+++ Material for the task
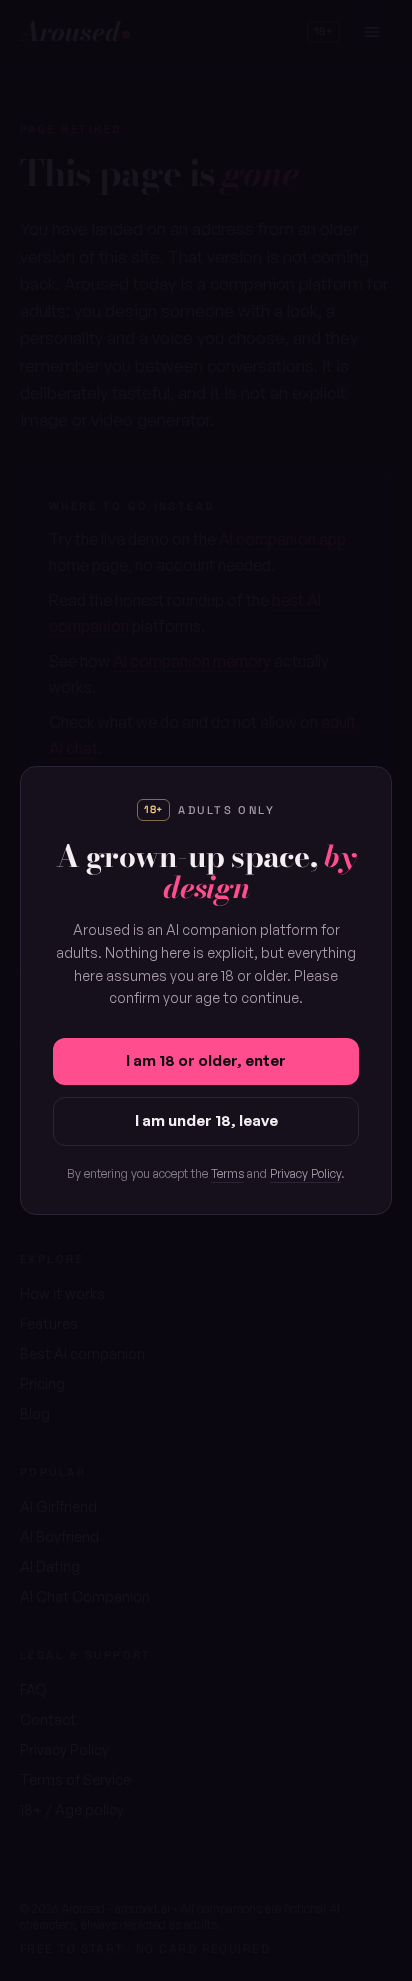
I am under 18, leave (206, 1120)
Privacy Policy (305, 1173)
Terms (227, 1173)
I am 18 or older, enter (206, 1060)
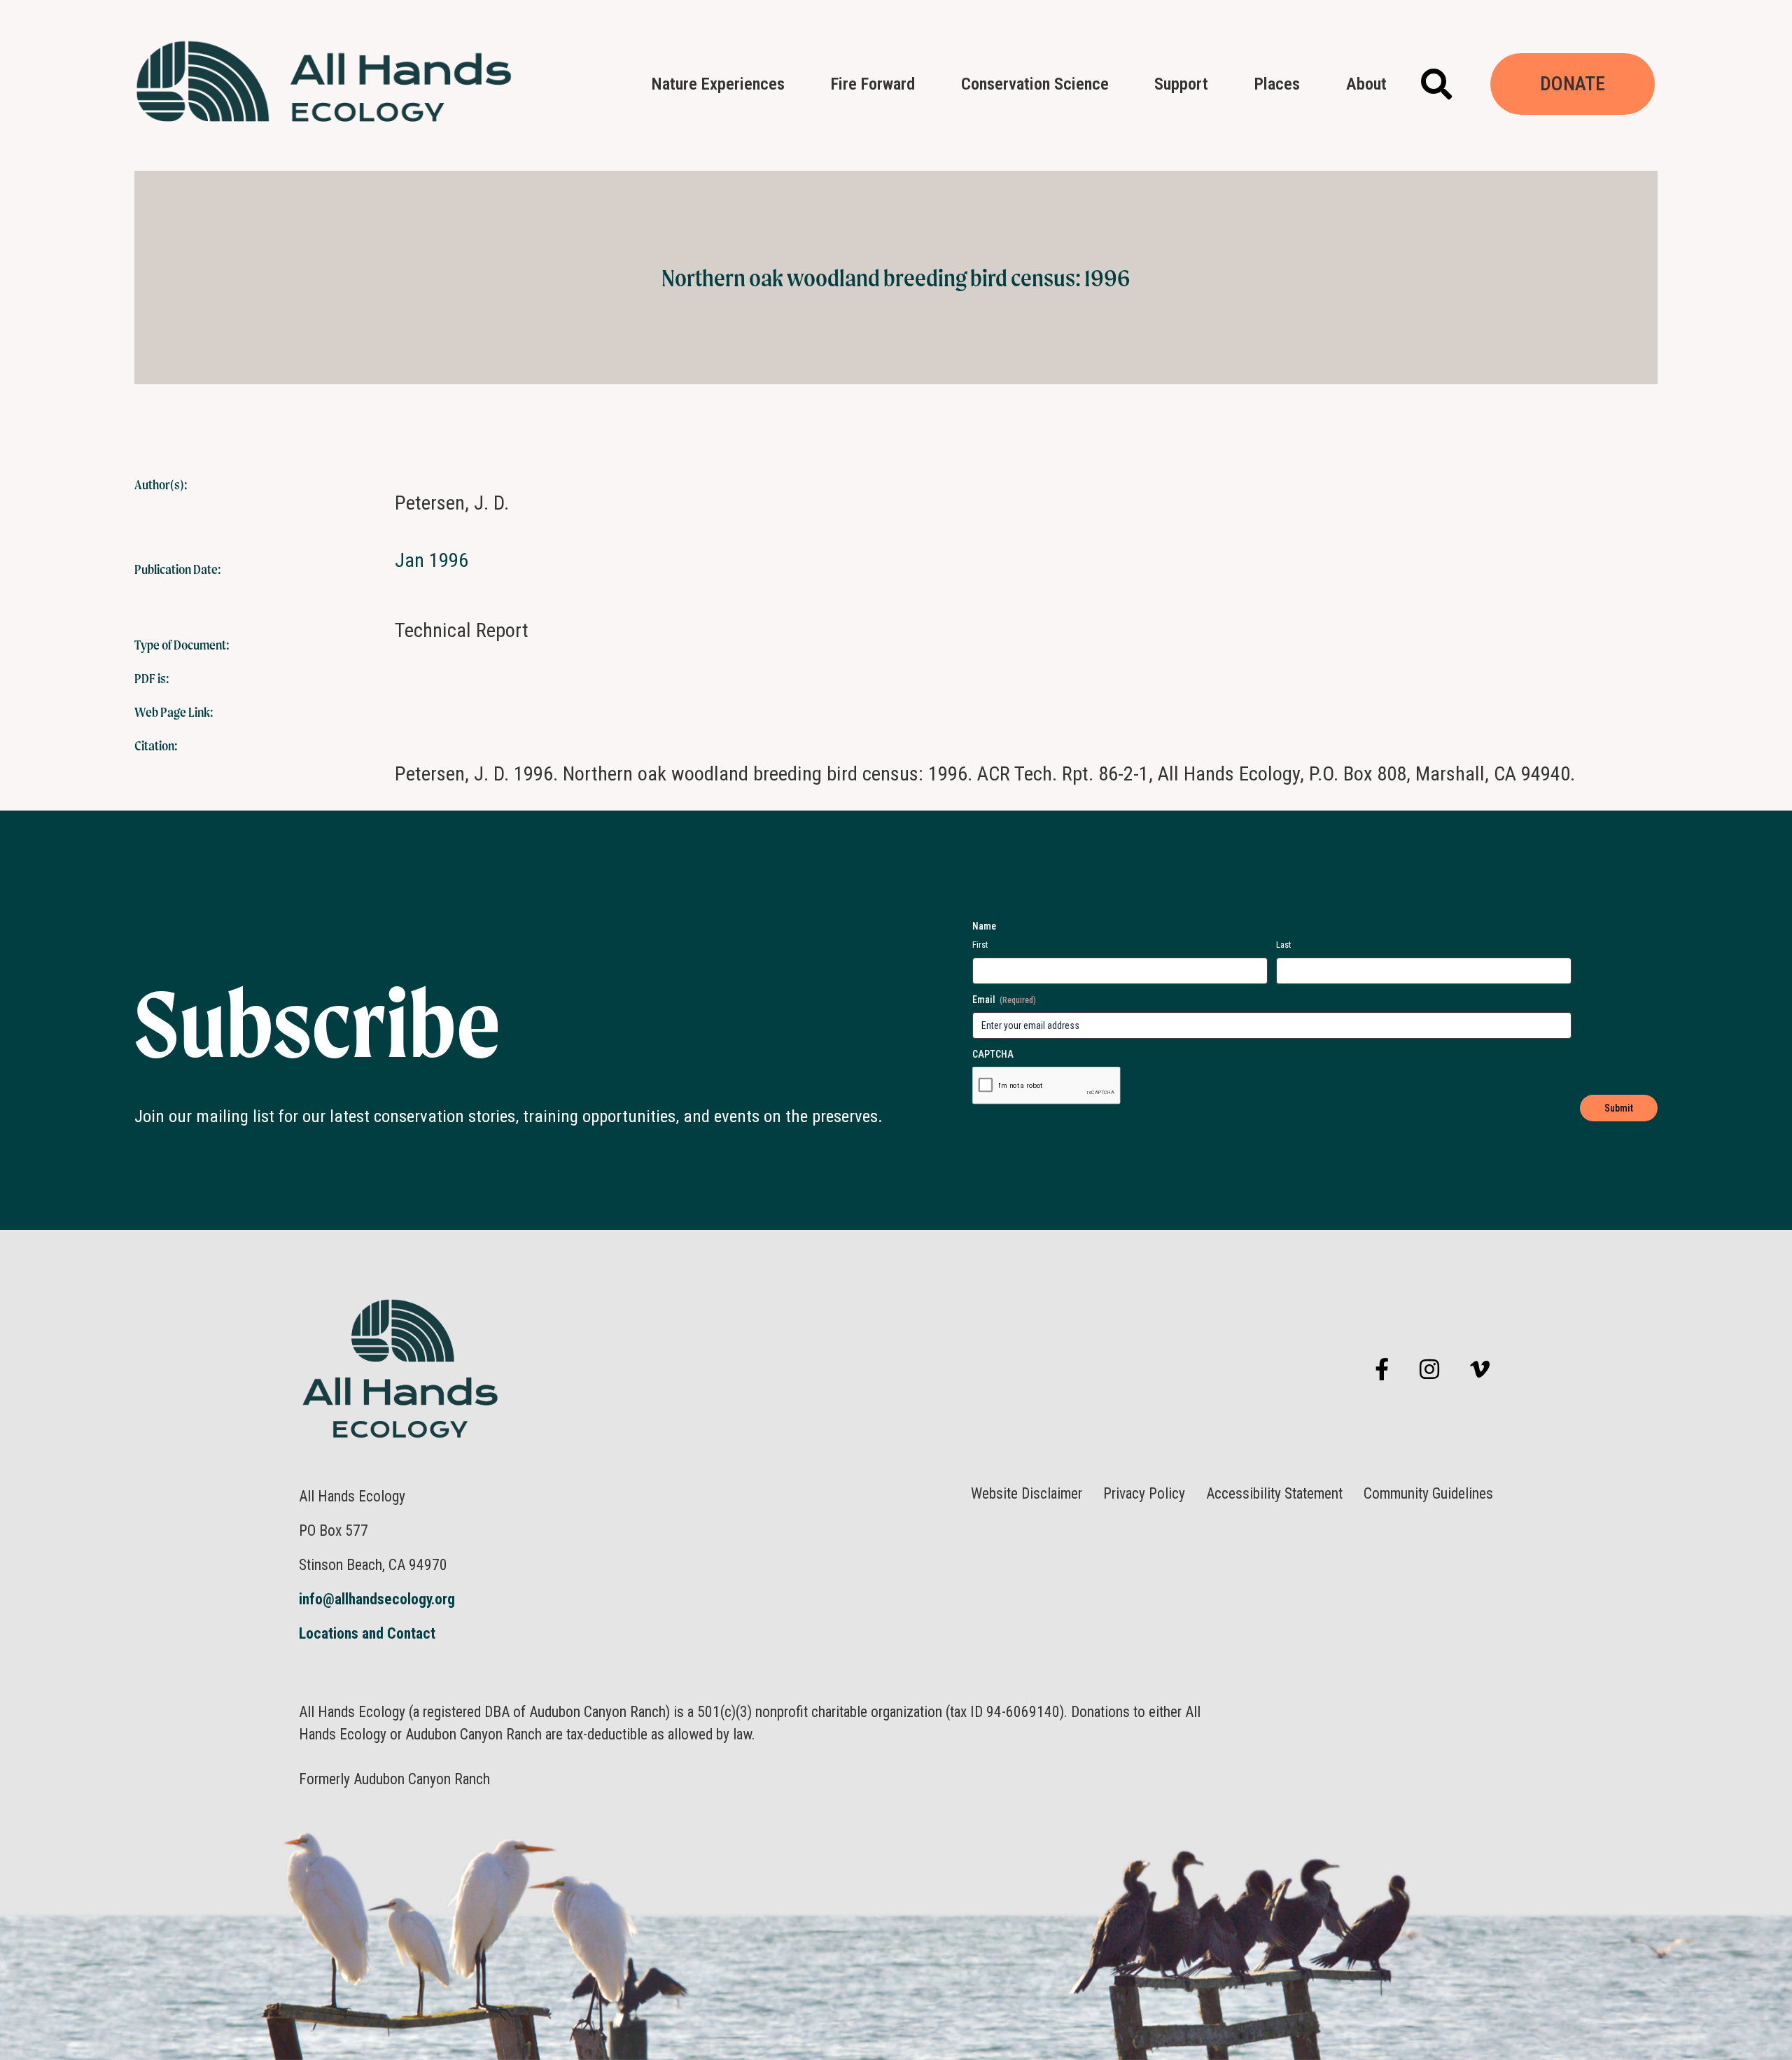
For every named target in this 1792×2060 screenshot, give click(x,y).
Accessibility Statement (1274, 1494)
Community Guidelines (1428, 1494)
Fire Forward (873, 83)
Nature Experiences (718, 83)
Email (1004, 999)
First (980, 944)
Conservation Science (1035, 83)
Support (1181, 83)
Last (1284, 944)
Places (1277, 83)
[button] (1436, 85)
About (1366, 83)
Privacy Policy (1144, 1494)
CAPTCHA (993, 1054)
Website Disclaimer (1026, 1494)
++++++
* Problem requirements
Copy exactly the lines from the one with "Fire Forward (873, 83)" down to the last line of the records above, and leave out everything else.

* Task response
Fire Forward (873, 83)
Nature Experiences (718, 83)
Email (1004, 999)
First (980, 944)
Conservation Science (1035, 83)
Support (1181, 83)
Last (1284, 944)
Places (1277, 83)
[button] (1436, 85)
About (1366, 83)
Privacy Policy (1144, 1494)
CAPTCHA (993, 1054)
Website Disclaimer (1026, 1494)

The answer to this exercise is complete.